6321.1 Impartiality. The arbitrator must receive no direct benefit from the outcome of the decision he makes.
The following, therefore, are disqualified to serve as arbitrators:
6321.11 Anyone related by consanguinity or affinity to one or another of the parties, or who is a guardian of one of the parties.
6321.12 Anyone involved with one or another of the parties in such a way as to have a particular interest in the outcome of the dispute.
6321.13 Anyone who can be shown to be inimical to one of the parties.
6321.2 Competence. The arbitrator should have some understanding of how a hearing should be conducted. Expertise in the area under discussion is helpful, but not absolutely necessary. If the arbitrator is not himself an expert, he should feel free to call in experts during the hearing.
6322 Method of Selection in General #
6322.1 It is the responsibility of the Board of Arbitration to select a panel of arbitrators from among the laity, religious, and clergy. It is not necessary that a person be a member of the diocese in order to be included on the panel of arbitrators. It is recommended that there be an exchange of panels between neighboring dioceses where possible.

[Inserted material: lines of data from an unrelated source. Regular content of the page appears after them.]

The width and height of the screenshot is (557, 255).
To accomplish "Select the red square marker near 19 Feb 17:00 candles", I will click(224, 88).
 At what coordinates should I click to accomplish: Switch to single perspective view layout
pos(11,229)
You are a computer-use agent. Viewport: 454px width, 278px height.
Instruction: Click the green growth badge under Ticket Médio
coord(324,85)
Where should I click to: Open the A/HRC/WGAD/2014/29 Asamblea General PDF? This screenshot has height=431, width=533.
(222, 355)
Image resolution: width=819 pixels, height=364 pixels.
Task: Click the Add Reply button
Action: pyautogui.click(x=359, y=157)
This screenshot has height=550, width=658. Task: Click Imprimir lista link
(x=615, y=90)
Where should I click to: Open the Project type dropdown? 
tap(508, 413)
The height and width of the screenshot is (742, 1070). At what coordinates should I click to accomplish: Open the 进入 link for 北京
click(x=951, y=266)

6322.2 The Board of Arbitration has the responsibility of screening candidates for the panel of arbitrators. The Board shall solicit nominations from any organized group in the diocese, or in any other way to be determined by the Board itself.

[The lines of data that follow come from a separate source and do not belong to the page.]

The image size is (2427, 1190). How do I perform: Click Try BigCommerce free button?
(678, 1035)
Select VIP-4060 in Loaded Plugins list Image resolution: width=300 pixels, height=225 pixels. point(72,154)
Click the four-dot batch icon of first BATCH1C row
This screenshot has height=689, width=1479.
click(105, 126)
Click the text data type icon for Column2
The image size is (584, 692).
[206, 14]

6322.3 There shall be maintained a minimum panel of ten arbitrators in order to insure an adequate choice of selection for the parties.
6323 Method of Selection for a Specific Case #
6323.1 If the arbitration agreement applicable to a particular case provides a method of appointment of arbitrators, this method shall be followed. In the absence thereof, or if the agreed method fails or for any reason cannot be followed, or when an arbitrator appointed fails or is unable to act, and no provision has been made for the appointment of his successor, the Board of Arbitration on application of a party shall appoint one or more arbitrators. An arbitrator so appointed has all the powers of one specifically named in the agreement.
6323.2 In the event the arbitration agreement does not provide a method of appointment of arbitrators, the Chairman of the Board of Arbitration shall appoint arbitrators according to the following procedure:
6323.21 The Chairman of the Board of Arbitration shall submit to each party a list of arbitrators, large enough to assure adequate choice.
6323.22 The parties shall strike out those names not acceptable to themselves and list the others in the order of their preference.
6323.23 The Chairman of the Board of Arbitration shall then appoint three arbitrators, following as closely as possible the selection of the parties.
6323.24 The Board of Arbitration shall draft and enforce its own rules with regard to time limits for making the selection, and the consequences of not observing the time limits.
6330 ARTICLE III. PROCEDURE #
6331 Initiation of Arbitration #
The parties shall submit to the Chairman of the Board of Arbitration a written statement setting forth the nature of the dispute and the remedies sought.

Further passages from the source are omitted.